Start of SELECTED EXTRACT

I enjoy talking about this stuff. Hans Zimmer is a classicist. Also an innovator and pioneer in film but people seem to miss his deep roots in Bach, Beethoven and co. There are more references to Classical works in his music (going way back) then any other composer including Williams and Horner. So even when he isn’t referencing someone (which is often) the solidity of well constructed music (i.e. _resonant) _is always there.

So, _modern _or any other type of counterpoint (or any musical texture) must obey certain laws whether they are studied visually or aurally or both. Most of us do both and it sounds as if you are doing just that. Your enthusiasm will go a long way toward building an arsenal of musical ideas and the ways and means to present them.

Don’t miss the Piston 2nd Symph. Lot’s of treasures in there. For a more rhythmic work which has a bit of Goldsmith try his 6th.


----------



## Dave Connor (Sep 5, 2020)

Ashermusic said:


> Not all line against line writing, while contrapuntal perhaps, is “Counterpoint.”


Exactly Jay. I see instructional videos named, COUNTERPOINT which are really about ‘counter melody‘ and more akin to song-arranging tips than the uphill study that is counterpoint.


----------



## Farkle (Sep 5, 2020)

b_elliott said:


> When I watched Mike Worth's recent Farkle Friday episode "Counterpoint" a lot of complexity was stripped away on the subject.
> 
> This is my go at counterpoint rhythmically and melodically with a nod to Frank Zappa and prog rock.
> 
> ...

End of SELECTED EXTRACT
Start of INFORMATION SHOWN

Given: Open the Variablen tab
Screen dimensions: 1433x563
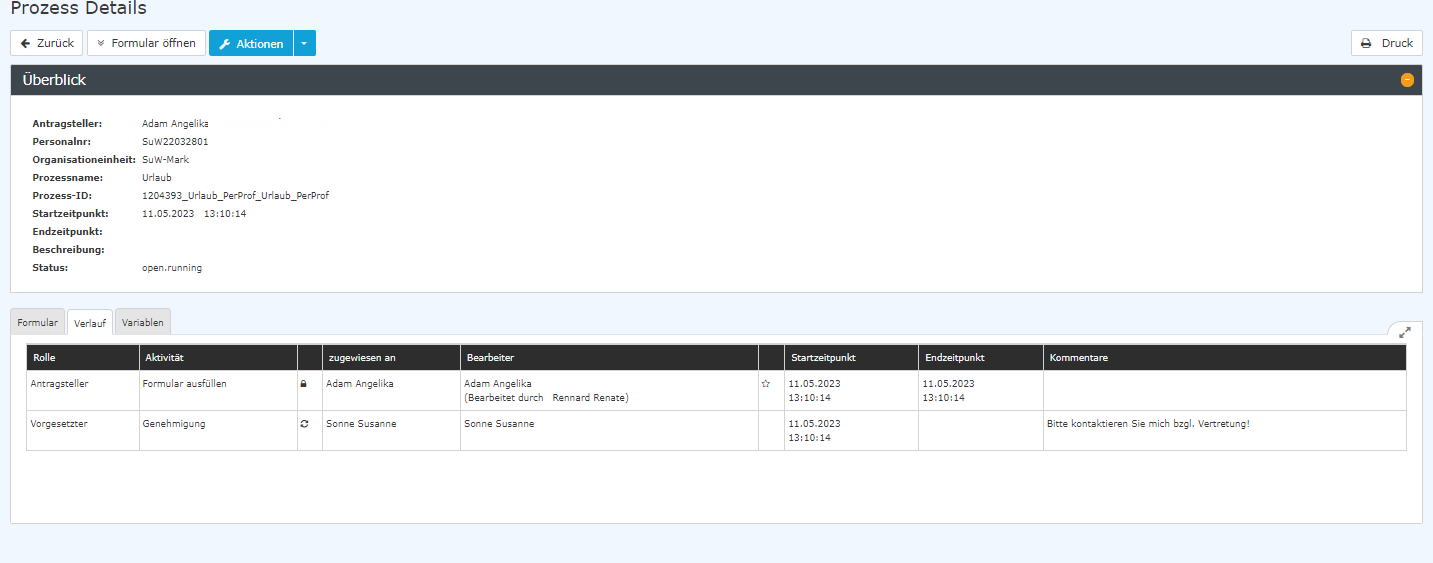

End of INFORMATION SHOWN

DIRECTION 1:
In the counterpoint forum thread, which Piston symphony is recommended as a more rhythmic work with a bit of Goldsmith?
DIRECTION 2:
Continue the counterpoint forum thread from the point where it stops.

EXPECTED OUTPUT 1:
The 6th Symphony.

EXPECTED OUTPUT 2:
Hot shit, man, I absolutely LOVE these two cuts! I had the biggest grin on my face listening to Farkle Point! Great job, man, totally nailed that Zappa/Mahavishnu fusion thing! Just a ton of fun! Man, I miss having some really virtuosic music that just challenges our brains to really pay attention!

The second cut has a lovely Beatles vibe, that is fun. For that cut, your counterlines MIGHT be a bit too rhythmically busy, but the style and vibe is there, and there's a lot of great creative ideas there, and you can clearly hear how the counterpoint (or contrapuntal) nature of the lines pushes them into the foreground and background for our ears. Which, I think, is the point (pun intended) of counterpoint.

Nice work, man! That brought a smile to my face! Thanks for sharing!

Mike


----------



## Nick Batzdorf (Sep 5, 2020)

Dave Connor said:


> Not sure if this qualifies as _modern counterpoint _having been written in 1936 but it certainly was regarded so at the time - and since. It’s a strict fugue and certainly Bach-like in that respect. In fact I would imagine the laws of traditional counterpoint are strictly observed as well.
> 
> It’s the modal quality that distinguishes from the traditional _sound _of a fugue but the formal structure as well as traditional fugal devices (Retrograde, RInversion etc.,) are all in there.
> 
> ...




Seat belt music.


----------



## b_elliott (Sep 5, 2020)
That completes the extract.